WRITTEN INSTRUCTION 1:
Answer these questions from the wind-down passage, each on its own line:
(a) Which two assets does it name as among the biggest to protect during a wind down?
(b) What kind of approach does it recommend for top customers?
(c) What two ways does it suggest for easing the transition for a customer?
WRITTEN INSTRUCTION 2: Write what comes next in the wind-down passage, picking up right after its final heading.
------ PAGE TEXT ------
What should customer communication look like during a wind down?

Again, two of the biggest assets you will be trying to protect during a wind down include your employees and customers. Customer communication best practices for a wind down include:

  1. Bringing in the sales people who best know the customer and the specific products and services tied to each customer. 
  2. Prioritizing top customers with your sales team and taking a “white glove” approach since you cannot have the same plan for all customers. This means being transparent about who you are and why, and what the future might look like. 
  3. Helping the customer through the transition. How can you reduce the pain of the transition for the customer during the wind down? Perhaps you can provide enough product to get the customer through the transition or maybe you can offer a discount on the product that will be wound down. 

Ultimately, being empathetic when it comes to the customer experience during a wind down will work to maintain a positive relationship and reputation. 

How can you reduce media induced panic during a wind down?
------ SUPPLIED DATA ------
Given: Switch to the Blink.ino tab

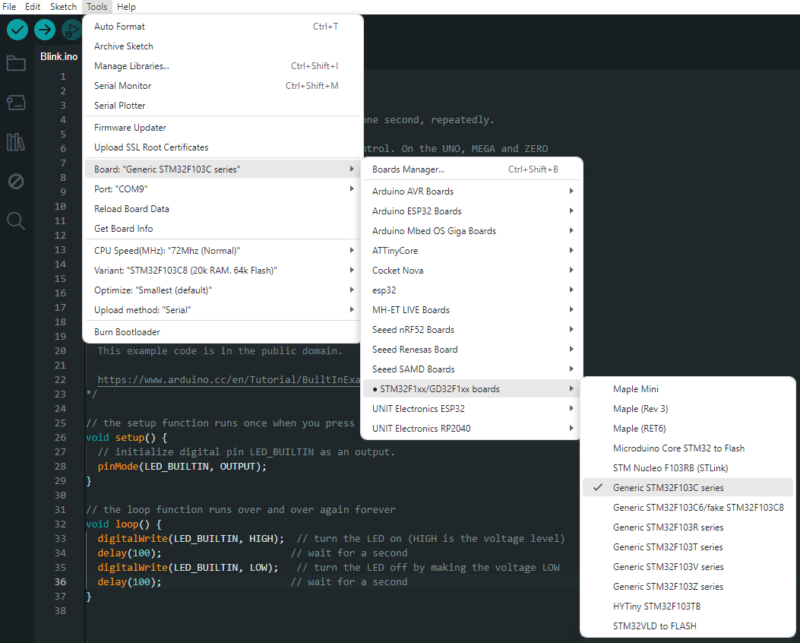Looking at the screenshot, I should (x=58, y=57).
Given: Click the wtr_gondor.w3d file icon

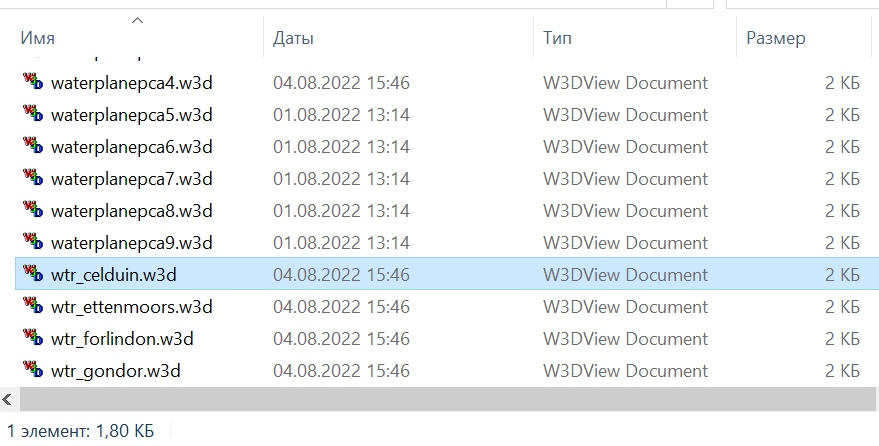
------
EXPECTED OUTPUT 1:
(a) Employees and customers.
(b) A "white glove" approach.
(c) Providing enough product to get the customer through the transition, or offering a discount on the product being wound down.

EXPECTED OUTPUT 2:
Headline and media coverage can shift the public perspective of a wind down; therefore, you want to take a similar approach to the media as you do with your customers. Leading with honesty in your press release (which should cover where you are, what you are doing, and why) is important; if you do not include the “why,” the media will often spin the wind down into a “ship is sinking” narrative. Moreover, it would be a mistake to try to avoid the media by not releasing a press release. 

What should companies know about legal entity planning?

Legal entity planning should revolve around the following questions and actions:

  1. Have you integrated the legal entity?
  2. What are the dependencies?

Once you determine the dependencies, you must consider what will be done with them. Remember the legal entity is cross functional, and actions must remain focused on what is in the best interest of the company. 

What are some big picture best practices when winding down a business unit?

Again, every wind down will be different, but a summary of best practices includes the following three:

  1. Providing clarity on what you are trying to do - from the CEO or President, or whoever is in charge. 
  2. Assembling a strong team; while this is not earth shattering, having the right people involved makes the process more efficient and thorough.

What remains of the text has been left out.